Would Ince be viewed differently had he not joined Liverpool in 1997 on his return from Inter, where he excelled? Most likely. There are some United fans who struggle to forgive him for the way he celebrated an 89th-minute equaliser against them at Anfield in 1999.

“You always get the same thing: ‘Oh, I used to love you as a United player and then you went to Liverpool,’” he says. “I say: ‘Hang about. I didn’t go to Liverpool, I went to Inter Milan. And I didn’t want to leave United. They sold me.’ Also, when I came back from Inter, United could have taken me back. They had first refusal on me.

“I have a wife and children. I have to put food on the table. So if Liverpool’s the club for me at the time … And Liverpool were great. Their fans took me in and didn’t even mention the Man United thing.”

A blood-stained, bandaged Paul Ince in action during England&#x002019;s World Cup qualifier against Italy in Rome in October 1997.
A blood-stained, bandaged Paul Ince in action during England’s World Cup qualifier against Italy in Rome in October 1997. Photograph: Darren Walsh/Action Images

Ince is most proud of how he rose from a tough background in Dagenham to bestride the European game, winning 53 England caps – seven as captain.

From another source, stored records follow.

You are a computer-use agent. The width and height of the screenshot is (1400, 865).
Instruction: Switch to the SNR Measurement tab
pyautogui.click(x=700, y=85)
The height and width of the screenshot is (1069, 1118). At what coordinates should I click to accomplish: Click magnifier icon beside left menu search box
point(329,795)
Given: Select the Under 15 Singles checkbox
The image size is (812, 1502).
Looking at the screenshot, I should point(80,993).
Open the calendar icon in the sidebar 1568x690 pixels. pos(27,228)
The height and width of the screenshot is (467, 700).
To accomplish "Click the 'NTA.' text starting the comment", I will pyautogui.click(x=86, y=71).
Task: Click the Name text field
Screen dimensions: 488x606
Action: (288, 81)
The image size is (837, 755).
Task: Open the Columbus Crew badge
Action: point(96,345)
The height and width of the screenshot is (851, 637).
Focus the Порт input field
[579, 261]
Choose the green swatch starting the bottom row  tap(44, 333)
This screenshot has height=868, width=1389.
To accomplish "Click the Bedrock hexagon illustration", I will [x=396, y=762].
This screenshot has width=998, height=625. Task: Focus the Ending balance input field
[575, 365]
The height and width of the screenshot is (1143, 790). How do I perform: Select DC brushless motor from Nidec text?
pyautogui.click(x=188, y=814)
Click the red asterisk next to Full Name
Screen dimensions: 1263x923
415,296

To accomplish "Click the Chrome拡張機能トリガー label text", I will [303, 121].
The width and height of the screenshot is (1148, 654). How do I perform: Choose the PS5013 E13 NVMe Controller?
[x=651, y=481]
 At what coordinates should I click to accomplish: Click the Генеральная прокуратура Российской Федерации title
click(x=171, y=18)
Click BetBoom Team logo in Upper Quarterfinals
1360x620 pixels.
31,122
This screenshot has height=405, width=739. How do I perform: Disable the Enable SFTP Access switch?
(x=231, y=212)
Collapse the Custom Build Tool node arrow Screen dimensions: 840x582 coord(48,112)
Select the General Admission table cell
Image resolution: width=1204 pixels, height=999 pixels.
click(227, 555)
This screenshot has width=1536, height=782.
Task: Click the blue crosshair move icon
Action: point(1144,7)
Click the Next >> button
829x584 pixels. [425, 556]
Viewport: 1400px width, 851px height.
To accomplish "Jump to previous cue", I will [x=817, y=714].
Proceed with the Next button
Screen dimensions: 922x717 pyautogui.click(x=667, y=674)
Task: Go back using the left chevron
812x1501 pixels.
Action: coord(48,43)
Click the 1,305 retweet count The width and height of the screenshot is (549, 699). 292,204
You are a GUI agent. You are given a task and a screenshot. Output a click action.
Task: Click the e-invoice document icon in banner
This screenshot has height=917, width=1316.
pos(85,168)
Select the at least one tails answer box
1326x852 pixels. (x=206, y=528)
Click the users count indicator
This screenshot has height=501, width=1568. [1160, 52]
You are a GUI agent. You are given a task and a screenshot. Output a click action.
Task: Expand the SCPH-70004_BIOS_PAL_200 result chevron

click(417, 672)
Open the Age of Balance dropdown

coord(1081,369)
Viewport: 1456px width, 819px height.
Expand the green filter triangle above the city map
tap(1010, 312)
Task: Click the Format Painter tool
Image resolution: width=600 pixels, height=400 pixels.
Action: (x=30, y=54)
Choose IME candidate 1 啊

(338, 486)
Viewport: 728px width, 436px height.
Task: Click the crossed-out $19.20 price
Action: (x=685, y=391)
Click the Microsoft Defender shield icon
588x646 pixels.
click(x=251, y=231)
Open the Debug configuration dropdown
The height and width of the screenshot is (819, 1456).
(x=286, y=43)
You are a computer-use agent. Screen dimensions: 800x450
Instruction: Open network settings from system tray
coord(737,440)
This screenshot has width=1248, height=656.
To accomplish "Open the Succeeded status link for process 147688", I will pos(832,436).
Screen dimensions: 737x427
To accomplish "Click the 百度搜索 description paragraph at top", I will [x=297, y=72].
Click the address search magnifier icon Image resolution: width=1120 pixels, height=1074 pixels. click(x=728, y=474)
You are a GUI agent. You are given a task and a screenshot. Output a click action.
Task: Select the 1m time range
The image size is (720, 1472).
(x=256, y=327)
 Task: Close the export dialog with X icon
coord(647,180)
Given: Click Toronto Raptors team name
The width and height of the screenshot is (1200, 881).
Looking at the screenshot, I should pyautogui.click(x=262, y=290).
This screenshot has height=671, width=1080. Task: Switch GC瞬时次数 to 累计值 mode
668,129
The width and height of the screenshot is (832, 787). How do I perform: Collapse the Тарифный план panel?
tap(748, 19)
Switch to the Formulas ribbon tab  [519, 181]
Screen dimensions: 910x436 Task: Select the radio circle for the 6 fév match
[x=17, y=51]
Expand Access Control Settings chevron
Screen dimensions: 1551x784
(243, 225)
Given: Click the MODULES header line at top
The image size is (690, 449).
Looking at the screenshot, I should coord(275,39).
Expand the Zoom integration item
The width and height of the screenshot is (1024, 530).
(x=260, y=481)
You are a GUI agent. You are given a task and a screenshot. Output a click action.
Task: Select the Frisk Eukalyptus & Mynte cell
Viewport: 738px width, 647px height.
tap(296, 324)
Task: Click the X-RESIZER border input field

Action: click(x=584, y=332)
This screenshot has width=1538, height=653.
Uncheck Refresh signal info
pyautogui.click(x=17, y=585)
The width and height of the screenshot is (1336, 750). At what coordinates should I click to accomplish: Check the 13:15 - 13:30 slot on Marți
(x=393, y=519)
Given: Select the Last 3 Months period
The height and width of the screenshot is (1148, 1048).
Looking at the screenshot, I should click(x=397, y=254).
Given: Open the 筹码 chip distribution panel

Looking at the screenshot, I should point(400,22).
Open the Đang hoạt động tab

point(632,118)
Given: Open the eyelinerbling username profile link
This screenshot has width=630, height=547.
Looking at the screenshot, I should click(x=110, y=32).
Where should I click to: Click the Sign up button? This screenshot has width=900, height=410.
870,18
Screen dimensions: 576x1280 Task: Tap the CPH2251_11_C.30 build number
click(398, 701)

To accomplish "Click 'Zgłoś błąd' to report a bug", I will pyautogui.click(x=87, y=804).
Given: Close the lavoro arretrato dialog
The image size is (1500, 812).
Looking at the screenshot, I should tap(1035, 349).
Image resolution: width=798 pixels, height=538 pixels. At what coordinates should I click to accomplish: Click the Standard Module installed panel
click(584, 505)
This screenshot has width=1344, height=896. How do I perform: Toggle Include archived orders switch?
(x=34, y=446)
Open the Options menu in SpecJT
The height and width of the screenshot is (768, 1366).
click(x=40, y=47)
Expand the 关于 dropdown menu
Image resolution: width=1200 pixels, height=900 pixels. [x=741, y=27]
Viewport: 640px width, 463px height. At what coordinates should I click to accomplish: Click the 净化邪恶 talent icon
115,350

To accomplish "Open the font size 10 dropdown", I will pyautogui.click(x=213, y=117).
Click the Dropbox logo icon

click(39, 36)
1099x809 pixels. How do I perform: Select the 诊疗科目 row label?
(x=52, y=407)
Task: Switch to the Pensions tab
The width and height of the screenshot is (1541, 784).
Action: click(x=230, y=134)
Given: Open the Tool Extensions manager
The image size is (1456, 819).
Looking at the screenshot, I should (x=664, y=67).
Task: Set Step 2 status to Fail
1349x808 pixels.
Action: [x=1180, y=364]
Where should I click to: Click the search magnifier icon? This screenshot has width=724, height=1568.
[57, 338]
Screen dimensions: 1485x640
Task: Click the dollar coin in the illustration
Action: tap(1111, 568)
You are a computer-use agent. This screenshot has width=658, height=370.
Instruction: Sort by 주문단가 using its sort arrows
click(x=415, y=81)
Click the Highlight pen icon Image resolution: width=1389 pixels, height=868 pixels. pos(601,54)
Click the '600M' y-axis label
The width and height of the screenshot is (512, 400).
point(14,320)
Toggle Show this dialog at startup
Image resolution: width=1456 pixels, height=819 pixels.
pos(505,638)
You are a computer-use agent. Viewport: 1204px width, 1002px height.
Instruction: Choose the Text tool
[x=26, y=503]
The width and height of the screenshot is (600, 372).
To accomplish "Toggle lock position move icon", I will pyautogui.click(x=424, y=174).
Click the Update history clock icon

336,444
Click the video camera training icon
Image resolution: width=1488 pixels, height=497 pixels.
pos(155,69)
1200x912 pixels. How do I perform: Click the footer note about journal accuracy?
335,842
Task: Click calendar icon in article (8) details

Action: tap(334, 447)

The most famous image of his career came during the 0-0 draw with Italy in Rome, which secured England’s qualification to the 1998 World Cup. Bandage around his head, blood all over his white shirt, it made an irrefutable point – whenever Ince crossed the white line, no-holds-barred commitment was guaranteed.

“I’ve got that shirt in a frame in my snooker room – with the blood still on it,” he says. “All I know is that when I set out to be a footballer … because people don’t understand my background. When you’re from a tough background and all you want to do is be a footballer, you want to achieve that.

“People are going to like you, people are not going to like you. But one thing I got from my career is that if you ask any fan about me, they will always say I gave blood.”